I think a lot boils down to expectations and belief in children.

muminlondon Sat 23-Feb-13 00:41:10

I think you are right BooksandaCuppa - employment opportunities are going to vary so much from one region to another but children have to be told what they are to give them some hope. There has to be a really big effort to reconnect children in some towns with the opportunities around them and I don't just mean narrow vocational training. Teachers or schools can't do that on their own but school would be the place to start so I'd like to see a 'northern challenge'. I've just found out that over five years it had cost £40 million (TES article in 2008). Gove overspent 1 billion on converter academies in two years. I think so much more could have been targeted with that money.

BooksandaCuppa Fri 22-Feb-13 22:27:02

I guess it's the children who are not aiming for University/professional careers that I'm talking about (and that contribute to the stats in the OP) and, when you think about it, the spread of those kind of opportunities varies tremendously from region to region.

BooksandaCuppa Fri 22-Feb-13 22:22:32

Definitely true, I think, for the areas of industry (of which Doncaster, as a former mining area, is one).

There was a fascinating programme on R4 (where else?) recently about young unemployed males being willing to try shop and service sector work as an alternative to unemployment. The comparison was, I think, between south Wales and somewhere like Essex/Kent. Young men from the latter were much happier to try this kind of work which, until relatively recently, was seen as 'women's jobs' than those from Wales and the researchers put it down to being something like three generations had to pass before it was acceptable for the working class males to do anything other than 'hard graft' type jobs. The psychology behind this was fascinating.

I do think that diversity of opportunity must be a significant factor in improving educational outcomes when the young people can see something to aim for. Whilst even in a half-baked small city, there will be things like solicitors, estate agency, recruitment, civil engineering firms which at least provide a spread of things to aim for, in London, as you say, that's exponentially larger with glamorous things like record companies, PR and marketing in the mix, not to mention banking!

teacherwith2kids Fri 22-Feb-13 22:08:52

I presume that local history must be a big factor in some places e.g. ex centres of industry where the main industry has closed will tend to go through a period of relative deprivation.
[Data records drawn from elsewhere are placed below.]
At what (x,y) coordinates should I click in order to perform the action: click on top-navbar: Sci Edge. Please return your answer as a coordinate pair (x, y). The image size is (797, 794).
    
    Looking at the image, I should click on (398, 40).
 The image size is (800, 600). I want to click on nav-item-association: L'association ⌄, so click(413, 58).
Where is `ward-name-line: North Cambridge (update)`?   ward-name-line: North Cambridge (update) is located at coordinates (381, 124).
Cities or towns with a more 'mixed' economy, or like London where the main employers have not been industrial, may tend to experience less fluctuation perhaps?

BooksandaCuppa Fri 22-Feb-13 22:04:19

It's true, teacher. In very rural areas there is a huge gap in the kinds of employment available - so a few professionals/managers/county council type jobs then all very low skilled work or unemployment. That engenders true poverty of aspiration as much as anything.
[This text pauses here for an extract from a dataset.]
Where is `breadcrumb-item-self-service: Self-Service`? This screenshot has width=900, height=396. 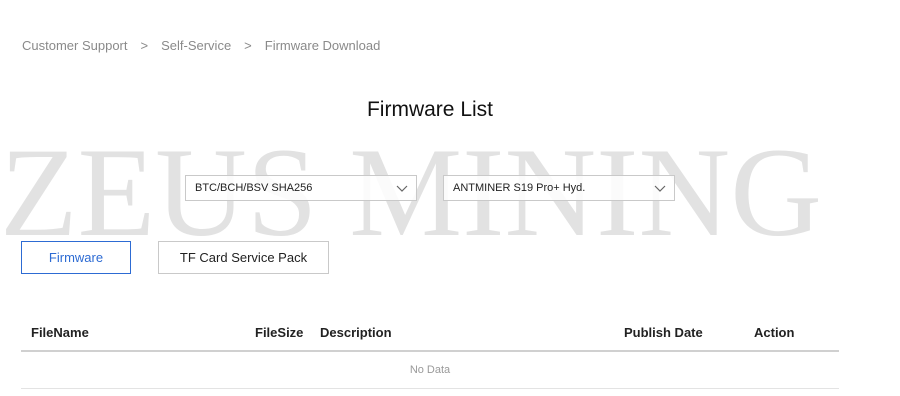
breadcrumb-item-self-service: Self-Service is located at coordinates (196, 46).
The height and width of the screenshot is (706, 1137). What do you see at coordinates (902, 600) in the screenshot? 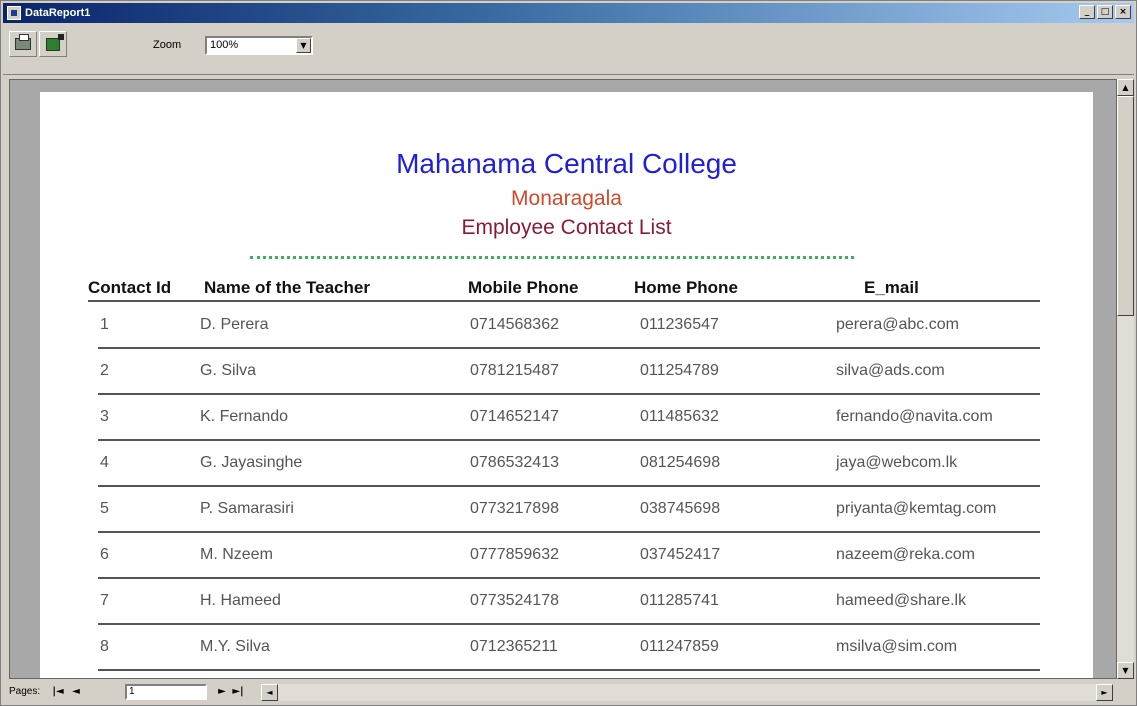
I see `email-cell: hameed@share.lk` at bounding box center [902, 600].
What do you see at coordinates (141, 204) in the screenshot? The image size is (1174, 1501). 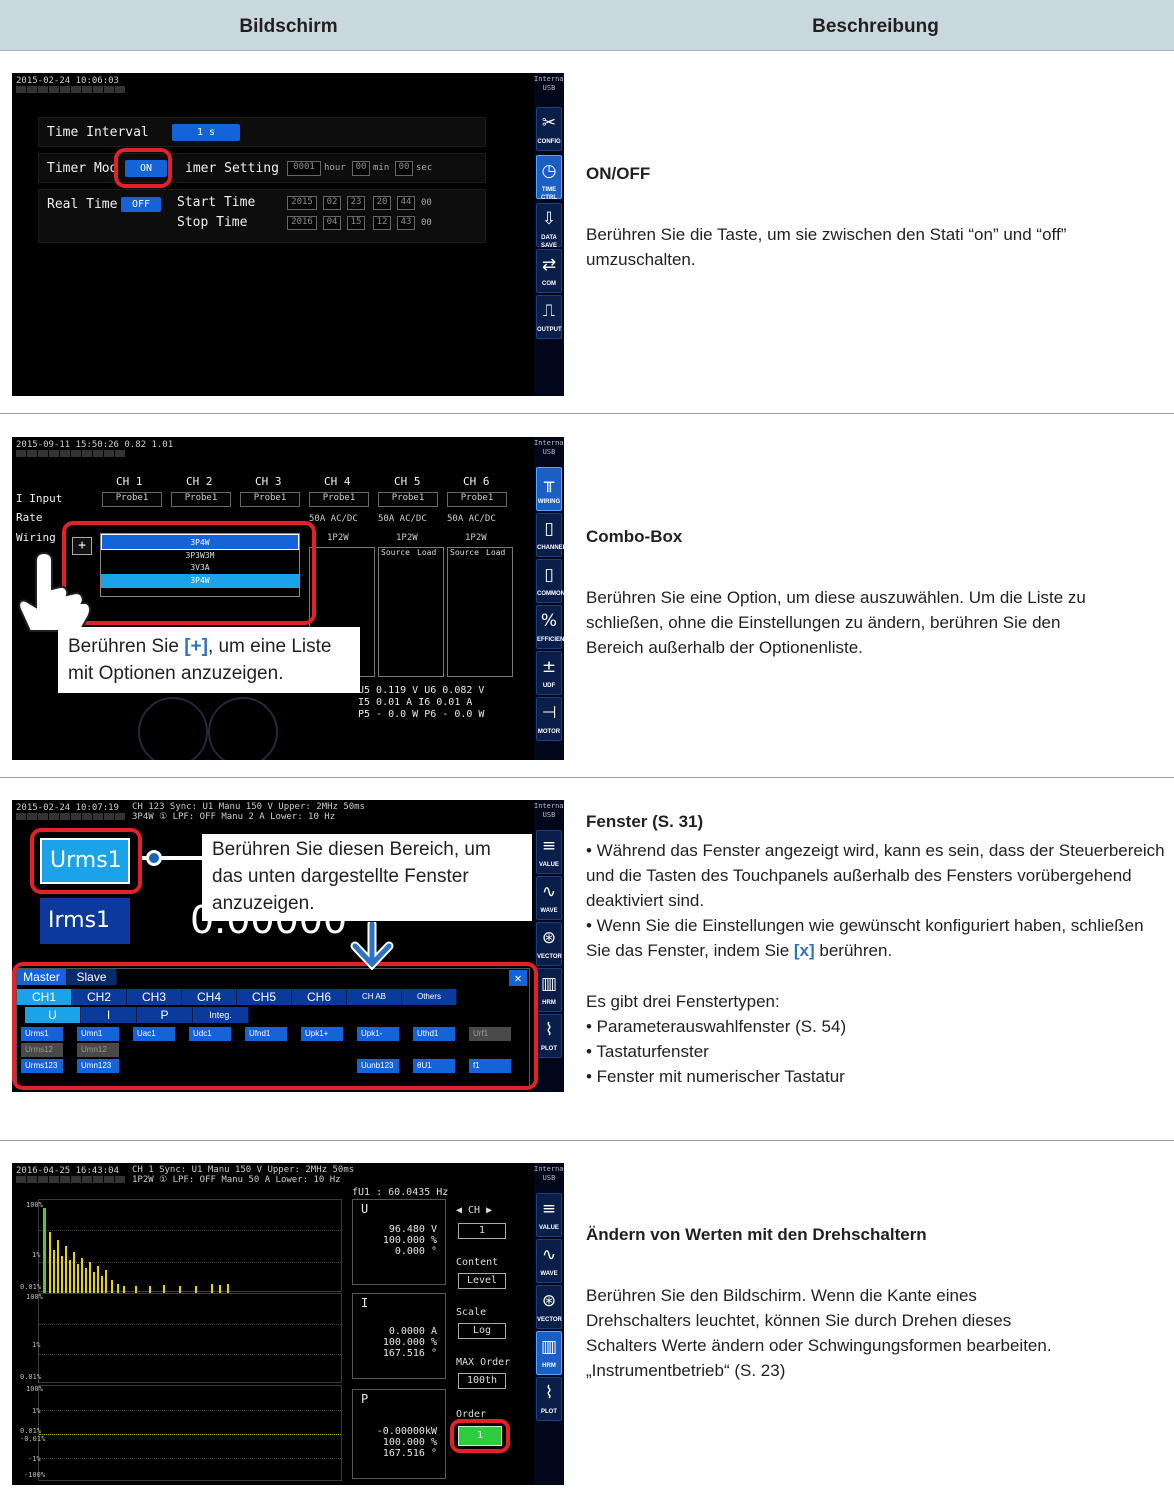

At the secondary school I work (which is much more rural than where I live) there are virtually no opportunities for work experience for the teenagers because a bus fare into the main city would cost more than they would earn for a four hour shift.

Interestingly, though, I think one of some of the areas for very low educational attainment, even taking deprivation into account - in comparison to London - are such as Doncaster which is more urban/suburban.

There must be many local factors which affect all of these outcomes.

teacherwith2kids Fri 22-Feb-13 21:55:00

"Obviously, in the country it could be really beautiful and relatively crime-free but that's about it. You can't really afford to do anything or go anywhere, including accessing free services for children or young people."

I taught until recently in a school in the countryside, but with a challenging intake in terms of socio-economic deprivation. I would agree with what you say - plus the fact that worklessness is often entrenched (poverty, in areas with very poor public transport, means having no car and no ability to access work where the employment opportunities are very spread out), and the 'visibility of aspiration' (as in seeing possible future opportunities and being motivated to aspire to them) is very low.

On the other hand, crime / gangs [but not drugs / alcohol] are not quite so visible.